I promised a poem about an artist. Here, instead, is a poem of mine about art. I referenced the work and processes of many artists. This is the first poem in my book, This Business of Wisdom.
THE MAGIC OF SEEING
by Lauren Camp
Notice the yellowing tape
and the graphite hatches scattered across the paper:
a dark diagram
of saved details. Notice the pattern
scored into each layer,
then stripped and curved away, the long arc
of sunlit days gilded into squares.
Toss your small goodbyes into the sanded planes
and the grid
slumped into a vague halo of wax. Notice the spaces
for your worries. Notice
the buoyant red and its authority
over the canvas, the way it seems to be igniting.
Notice lines that have collapsed, the ripped
and wrung-out corners
and the ruthless ones,
each a departure from perfect balance. Notice the sweat,
the swagger of trees, the shadow, and the scale.
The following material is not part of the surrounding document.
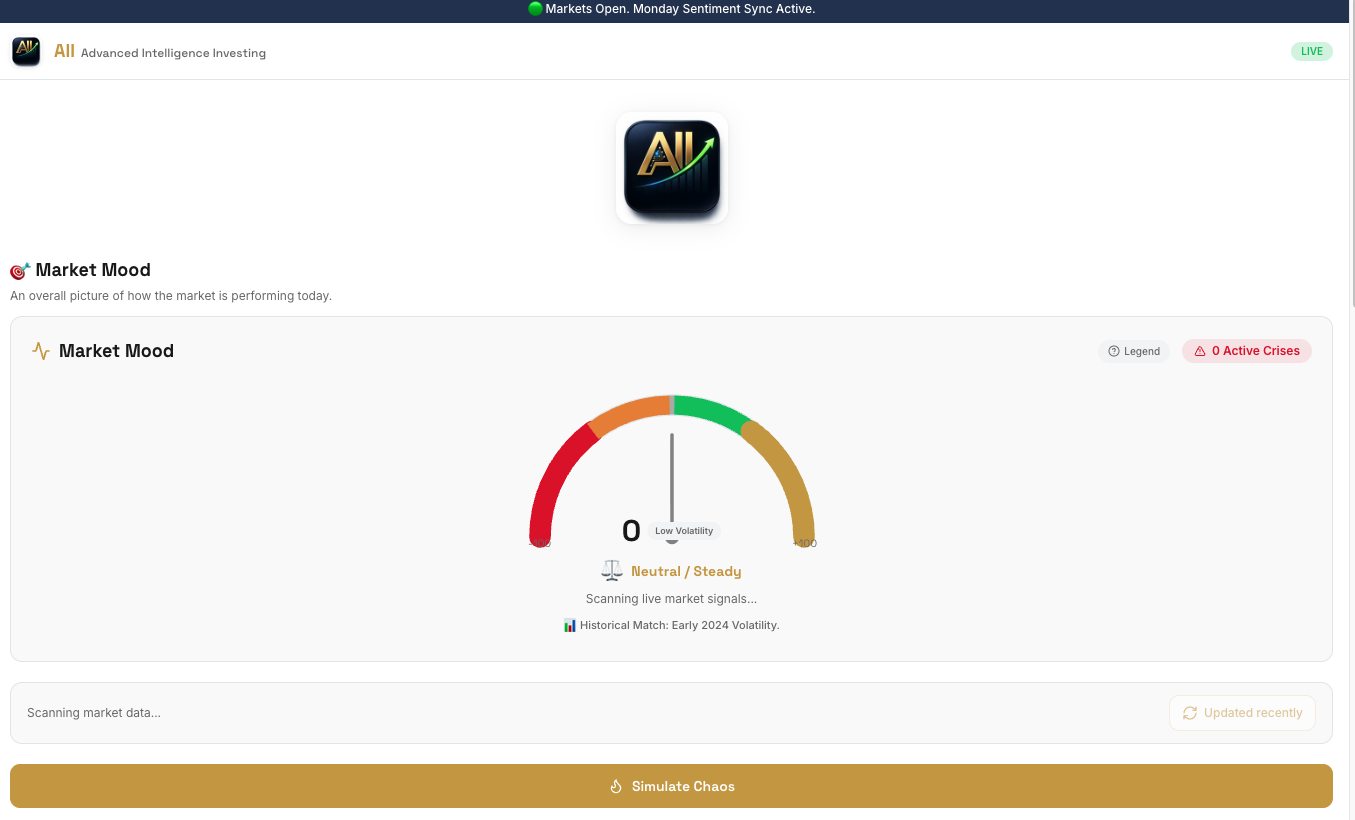The image size is (1355, 820).
Task: Click the bar chart icon near Historical Match
Action: [570, 625]
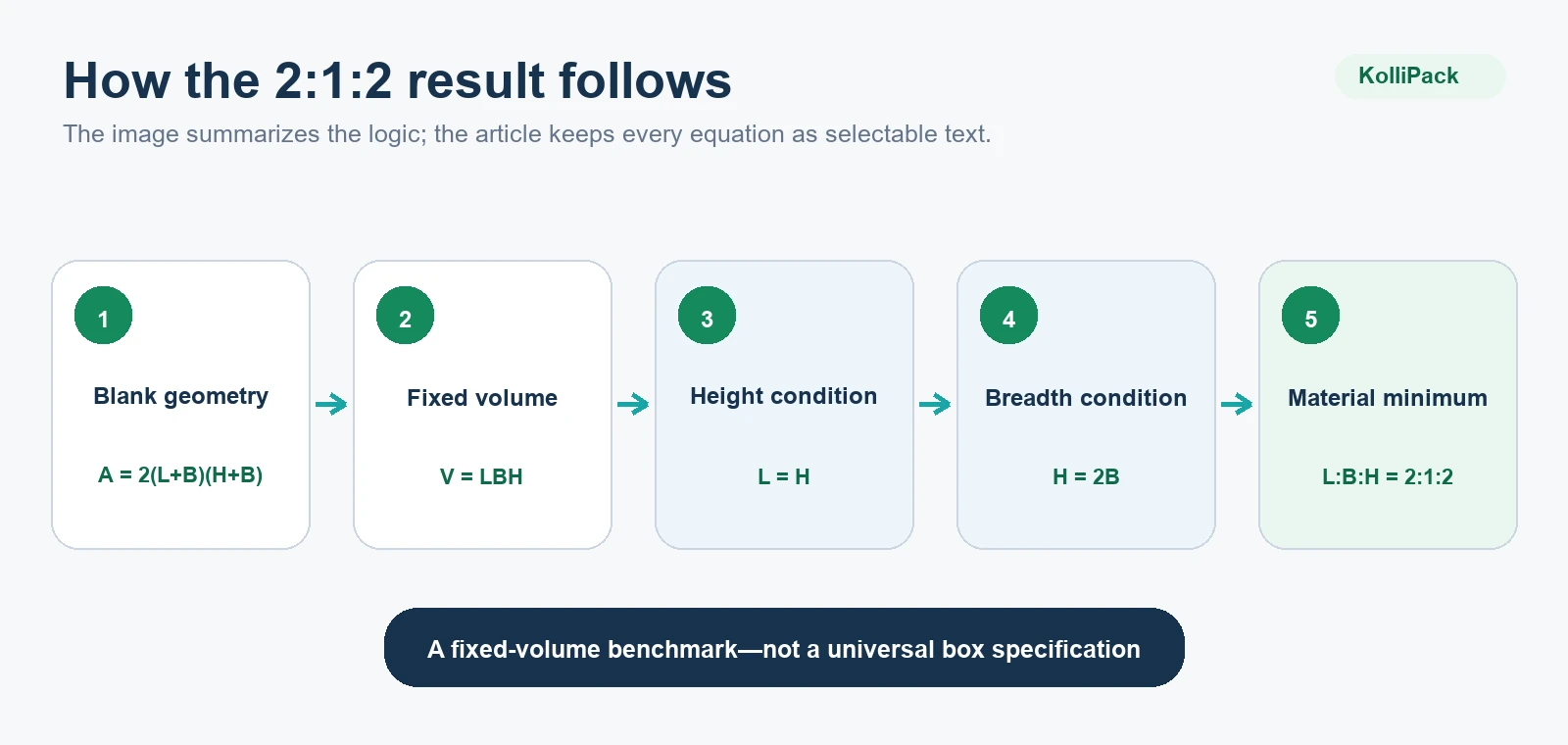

You stand in a pinhole, surfacing again in a haze
of light – a paradox of vision; this is the view
from the constructed earth, the sea,
the future. You are folded into the shape
and stretch; your sure eye
will see the ghosts, the yeasty texture of deliberation
caked on and scraped off. Concentrate on the bruises:
the pauses –
and the breaks, each quarrel
of pigment, the devotion to luck
and the points of harmony, the drips, the gin,
the risk
and negative space; enjoy the language
of the hand and the small stroke of reason.
A shy ripple haunts the tall gray letters; notice
the horses’ hooves, the fruit bowl, the spattered bloom
of bravery, the virtue of the varnish.
Listen to the slashes, the fire.
Notice the dots. And those
repeating orange cars. And when your hands ask,
love the hands that built this, that tilted back the paint
into blades and eyes.
Notice the white, the thunderous white
brooding with invisible butterflies in the center of the picture.